TB reactor numbers finished last year at their highest level recorded since 1999, an Irish Farmers Journal analysis of Department of Agriculture bovine TB statistics has found.
Some 41,630 reactors were identified during TB tests in 2024, less than a decade after the number of cattle removed for TB hit an all-time low of 15,317 head in 2015.
The number of TB reactors recorded year-on-year fell in just three out of the last 10 years, with the approximately 12,000-head rise between 2023 and last year marking the single biggest annual jump in reactors since 1998.
Just shy of 600,000 cattle have been slaughtered for TB since 2000.
Reactor numbers are just one of three key TB metrics which have surged in recent years, less than a decade after disease trends had been pushed to historic lows.

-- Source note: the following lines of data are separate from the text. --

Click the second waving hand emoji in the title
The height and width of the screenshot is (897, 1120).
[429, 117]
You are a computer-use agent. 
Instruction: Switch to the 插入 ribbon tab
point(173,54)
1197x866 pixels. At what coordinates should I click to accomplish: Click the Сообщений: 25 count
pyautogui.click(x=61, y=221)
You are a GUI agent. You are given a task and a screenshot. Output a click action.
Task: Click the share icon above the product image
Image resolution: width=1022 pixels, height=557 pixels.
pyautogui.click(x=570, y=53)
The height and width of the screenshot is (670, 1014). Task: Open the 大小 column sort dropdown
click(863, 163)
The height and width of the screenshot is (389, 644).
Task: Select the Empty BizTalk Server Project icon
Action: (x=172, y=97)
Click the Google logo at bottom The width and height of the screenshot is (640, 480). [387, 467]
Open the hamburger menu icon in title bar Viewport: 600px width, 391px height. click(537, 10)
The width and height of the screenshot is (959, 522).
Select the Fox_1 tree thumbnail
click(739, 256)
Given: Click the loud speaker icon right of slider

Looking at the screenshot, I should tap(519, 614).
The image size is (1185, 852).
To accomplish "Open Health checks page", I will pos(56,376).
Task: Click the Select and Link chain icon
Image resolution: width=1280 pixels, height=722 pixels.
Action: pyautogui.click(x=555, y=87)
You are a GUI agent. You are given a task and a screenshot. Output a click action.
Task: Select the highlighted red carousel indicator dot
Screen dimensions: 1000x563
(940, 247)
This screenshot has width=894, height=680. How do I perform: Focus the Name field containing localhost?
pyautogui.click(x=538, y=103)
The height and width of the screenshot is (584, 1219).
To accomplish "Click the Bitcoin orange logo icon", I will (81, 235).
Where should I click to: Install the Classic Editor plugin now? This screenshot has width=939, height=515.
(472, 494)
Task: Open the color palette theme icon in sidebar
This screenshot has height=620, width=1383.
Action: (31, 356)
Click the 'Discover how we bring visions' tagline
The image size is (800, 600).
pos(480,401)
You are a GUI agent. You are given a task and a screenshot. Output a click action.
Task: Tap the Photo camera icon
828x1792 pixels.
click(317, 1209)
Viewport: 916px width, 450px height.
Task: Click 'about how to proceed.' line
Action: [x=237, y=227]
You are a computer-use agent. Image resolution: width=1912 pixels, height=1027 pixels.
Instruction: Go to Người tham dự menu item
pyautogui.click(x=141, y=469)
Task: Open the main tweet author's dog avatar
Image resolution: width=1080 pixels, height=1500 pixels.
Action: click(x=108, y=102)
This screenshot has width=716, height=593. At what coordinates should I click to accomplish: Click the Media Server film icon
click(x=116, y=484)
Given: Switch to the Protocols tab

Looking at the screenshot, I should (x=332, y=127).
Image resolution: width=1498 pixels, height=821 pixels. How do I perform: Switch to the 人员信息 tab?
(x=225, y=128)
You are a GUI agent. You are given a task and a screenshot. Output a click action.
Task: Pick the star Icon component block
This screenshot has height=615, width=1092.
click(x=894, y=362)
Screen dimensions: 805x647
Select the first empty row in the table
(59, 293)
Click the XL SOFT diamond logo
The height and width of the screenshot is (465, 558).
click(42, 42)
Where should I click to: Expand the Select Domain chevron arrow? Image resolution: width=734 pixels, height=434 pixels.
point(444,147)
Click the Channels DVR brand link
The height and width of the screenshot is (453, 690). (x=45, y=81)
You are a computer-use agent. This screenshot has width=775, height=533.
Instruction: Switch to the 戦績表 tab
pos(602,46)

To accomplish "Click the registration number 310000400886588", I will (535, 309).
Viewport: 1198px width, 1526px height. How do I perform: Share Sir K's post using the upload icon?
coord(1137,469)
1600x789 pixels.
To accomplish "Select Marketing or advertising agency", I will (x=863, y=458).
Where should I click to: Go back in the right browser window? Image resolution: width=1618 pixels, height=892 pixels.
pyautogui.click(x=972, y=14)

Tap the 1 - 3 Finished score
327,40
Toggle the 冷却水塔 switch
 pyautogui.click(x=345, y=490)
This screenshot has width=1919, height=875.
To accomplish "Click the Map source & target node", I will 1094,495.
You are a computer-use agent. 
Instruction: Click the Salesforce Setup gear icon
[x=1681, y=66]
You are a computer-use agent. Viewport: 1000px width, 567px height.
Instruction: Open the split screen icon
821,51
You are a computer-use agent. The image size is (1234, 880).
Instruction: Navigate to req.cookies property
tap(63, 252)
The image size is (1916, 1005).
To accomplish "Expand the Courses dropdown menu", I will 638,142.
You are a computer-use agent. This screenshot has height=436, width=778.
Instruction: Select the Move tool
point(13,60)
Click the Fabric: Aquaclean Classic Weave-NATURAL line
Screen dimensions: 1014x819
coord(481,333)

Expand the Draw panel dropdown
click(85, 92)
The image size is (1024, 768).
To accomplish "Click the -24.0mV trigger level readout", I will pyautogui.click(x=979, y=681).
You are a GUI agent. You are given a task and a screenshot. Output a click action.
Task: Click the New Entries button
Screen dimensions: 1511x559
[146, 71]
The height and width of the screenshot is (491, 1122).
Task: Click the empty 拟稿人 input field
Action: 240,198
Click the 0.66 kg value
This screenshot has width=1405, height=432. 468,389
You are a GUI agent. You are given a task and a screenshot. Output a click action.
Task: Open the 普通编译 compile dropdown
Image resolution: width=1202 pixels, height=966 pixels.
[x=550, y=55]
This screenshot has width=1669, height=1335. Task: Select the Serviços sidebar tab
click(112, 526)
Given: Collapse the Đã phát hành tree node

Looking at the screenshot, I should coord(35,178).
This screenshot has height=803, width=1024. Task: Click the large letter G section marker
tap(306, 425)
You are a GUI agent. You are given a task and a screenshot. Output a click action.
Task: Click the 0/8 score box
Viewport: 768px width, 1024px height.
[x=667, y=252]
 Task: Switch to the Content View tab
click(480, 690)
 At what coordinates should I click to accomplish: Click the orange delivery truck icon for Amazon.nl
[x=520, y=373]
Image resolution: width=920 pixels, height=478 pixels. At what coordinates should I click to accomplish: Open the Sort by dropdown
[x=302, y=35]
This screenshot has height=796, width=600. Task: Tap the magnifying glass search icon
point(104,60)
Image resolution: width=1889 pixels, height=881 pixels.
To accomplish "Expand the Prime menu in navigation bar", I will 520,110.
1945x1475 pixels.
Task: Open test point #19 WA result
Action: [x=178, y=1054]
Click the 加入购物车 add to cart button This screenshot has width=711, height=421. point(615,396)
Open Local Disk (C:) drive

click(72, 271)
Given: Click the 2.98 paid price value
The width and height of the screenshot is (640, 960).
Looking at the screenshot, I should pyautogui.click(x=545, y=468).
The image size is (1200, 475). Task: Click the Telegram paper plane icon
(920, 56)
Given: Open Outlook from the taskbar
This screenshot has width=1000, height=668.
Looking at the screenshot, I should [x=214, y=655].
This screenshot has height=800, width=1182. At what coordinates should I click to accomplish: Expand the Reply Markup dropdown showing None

TB’s 12-month herd incidence rate ended the year exactly 6%, meaning that around one in every 16 cattle herds nationwide deemed to have been free from the disease in the previous year experienced a breakdown.
This metric had been below 4% for the seven years after 2013, and had reached a historic low of 3.27% in 2016.
The jump between the herd incidence rates recorded between 2023 and 2024 was the highest witnessed since the increase between 1997 and 1998.
The number of new herds hit with a new restriction over the given calendar year also reached an all-time low point in the mid-2010s, as just 3,682 new herds were locked up in 2016.
A total of 6,142 herds had a new restriction imposed last year as this metric hit its highest level since 6,837 herds went down in 2008.